__SELECTED EXTRACT__
— Start —

= Jewish visibility =

Jewish visibility (or visibly Jewish) is a term referring to Jews who are visibly identifiable as Jewish. The term can also refer to visible representations of Jews in media and public life. A person may become visibly Jewish by publicly identifying as Jewish, by participation in Jewish communal life (such as synagogue attendance), by publicly wearing Jewish religious clothing, and by having names or physical features stereotyped as Jewish. People who are visibly Jewish may be at a higher risk of experiencing antisemitism. Those who are stereotyped according to their physical features may experience racial antisemitism. In addition to people, buildings and other physical properties can be visibly Jewish, particularly synagogues and Jewish cemeteries. Jewish visibility/invisibility can also be used to refer to marginalized populations within Jewish communities, such as Jews of color and poor Jews.

==Examples==
People who publicly wear Jewish religious clothing or Jewish cultural signifiers, including many, but not all, Orthodox Jews, may be visibly identifiable as Jewish. Religious or cultural clothing and styles that can cause a person to become visibly Jewish include yarmulkes, sheitels, tichels, shtreimels, kashkets, gartels, kittels, tallit, tzitzit, tefillin, and payot. Jewelry, necklaces, and clothing including a Magen David, mezuzah, hamsa, Chai, or other Jewish symbol or style may also mark a person as visibly Jewish. Speaking Yiddish, Ladino, Hebrew, or another Jewish language can cause a person to become visibly Jewish. Jewish names and ethnic physical features stereotyped as Jewish may also cause a person to be visibly Jewish. Physical features commonly stereotyped as Jewish may include body shape, height, facial features, dark hair or curly hair, and dark eye color, as well as nose size and shape. People with stereotypical Jewish features are often described as "looking Jewish". At times, some Jews have altered their features to more closely resemble non-Jewish people, such as by dyeing or straightening their hair. Some converts to Judaism may not be viewed as Jewish under certain circumstances due to lacking Jewish names or physical features stereotyped as Jewish. Some white converts may be assumed to be Christian in mainstream non-Jewish spaces. Jews who have Jewish ancestry may also be perceived as non-Jewish if they lack stereotypical features. The assumption that a person "looks Jewish" in Western countries is often based around European stereotypes of the appearance of Jewish people, a phenomenon which can be rooted in Ashkenormativity as well as racial antisemitism. Jews of color, particularly Black Jews, may be viewed as people of color rather than or before being viewed as Jews.

— End —

__AIM 1__
Answer these questions from the text on Jewish visibility:
(a) Apart from people, which two kinds of physical property are named as particularly likely to be visibly Jewish?
(b) Which three languages are named by name as able to make a person visibly Jewish?
(c) What two ways are given in which some Jews have altered their hair?
__AIM 2__
Say whether each statement agrees with the text on Jewish visibility, and quote the words that decide it.
(a) Every Orthodox Jew publicly wears Jewish religious clothing or cultural signifiers.
(b) Some white converts may be taken for Christians in mainstream non-Jewish spaces.
(c) Being visibly Jewish lowers a person's risk of experiencing antisemitism.
The lines after this note aren't needed for anything here.

__DATA RECORDS__
— Start —

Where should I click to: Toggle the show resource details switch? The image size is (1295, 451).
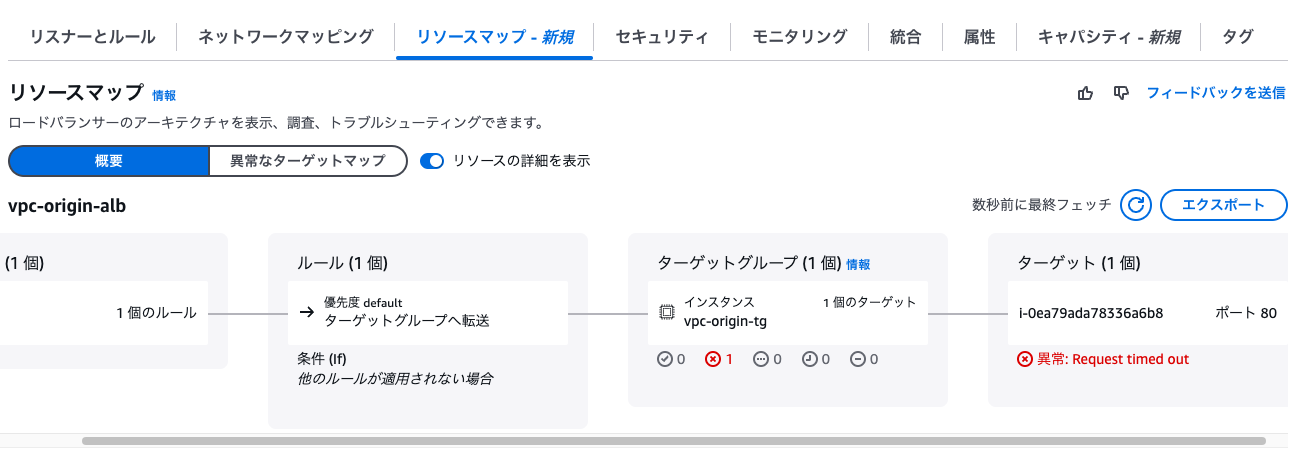(x=432, y=161)
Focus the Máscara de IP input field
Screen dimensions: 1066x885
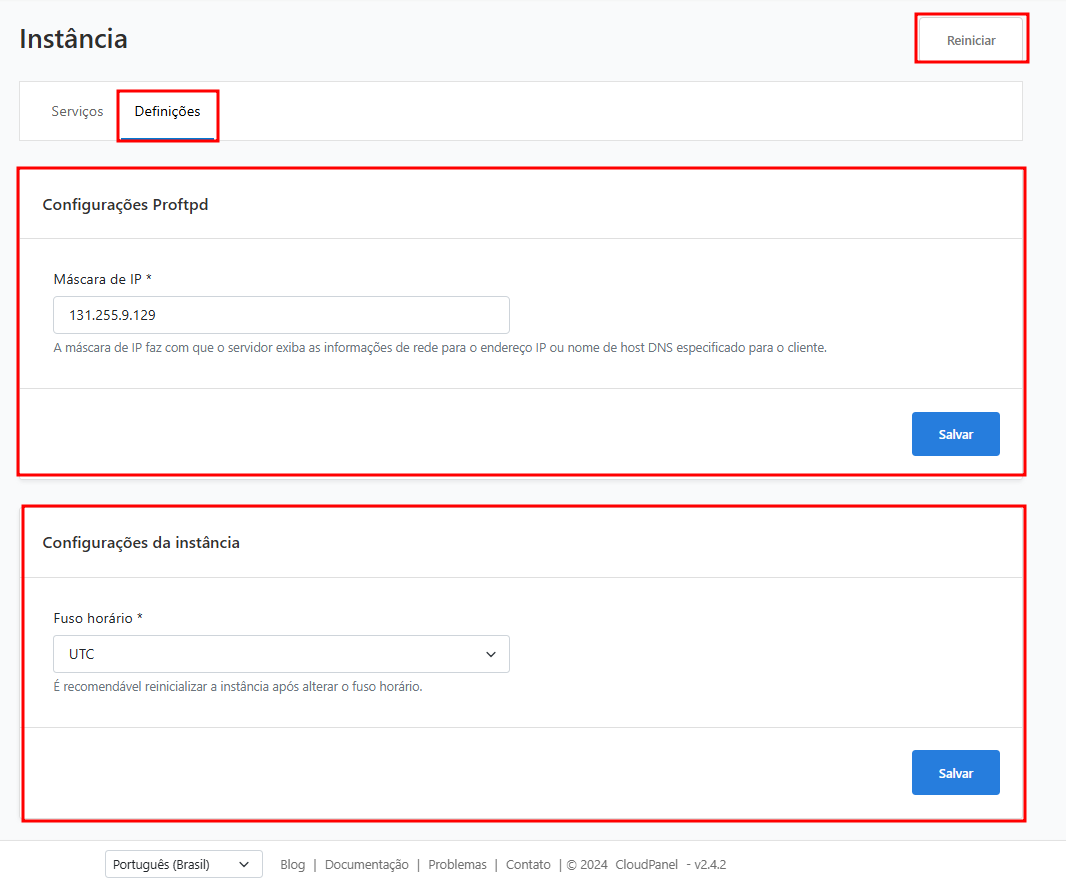[281, 315]
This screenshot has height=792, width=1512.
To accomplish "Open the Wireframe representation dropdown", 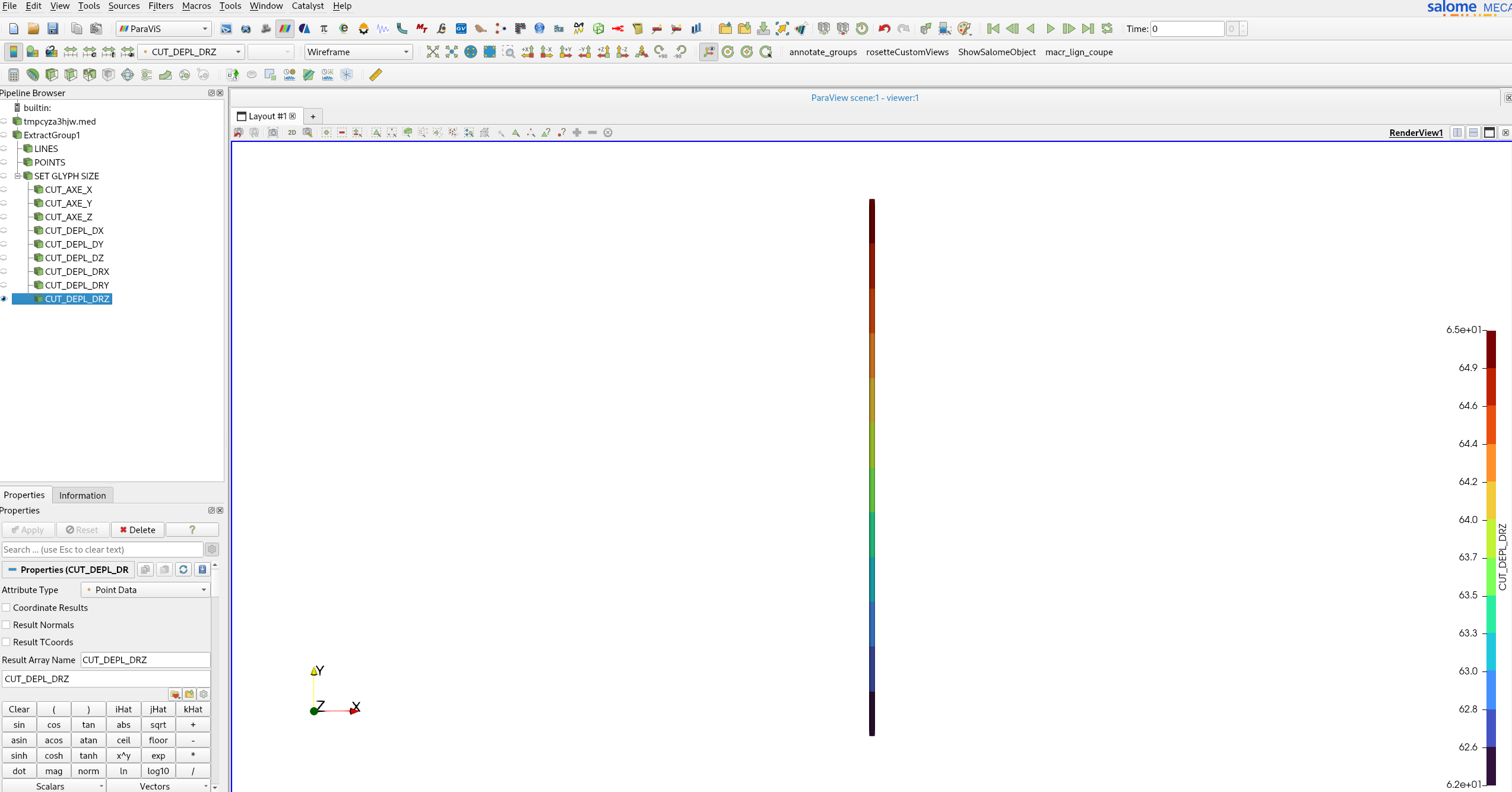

— End —

__WRITTEN ANSWER 1__
(a) Synagogues and Jewish cemeteries.
(b) Yiddish, Ladino, and Hebrew.
(c) Dyeing it and straightening it.

__WRITTEN ANSWER 2__
(a) No: "including many, but not all, Orthodox Jews"
(b) Yes: "Some white converts may be assumed to be Christian in mainstream non-Jewish spaces."
(c) No: "People who are visibly Jewish may be at a higher risk of experiencing antisemitism."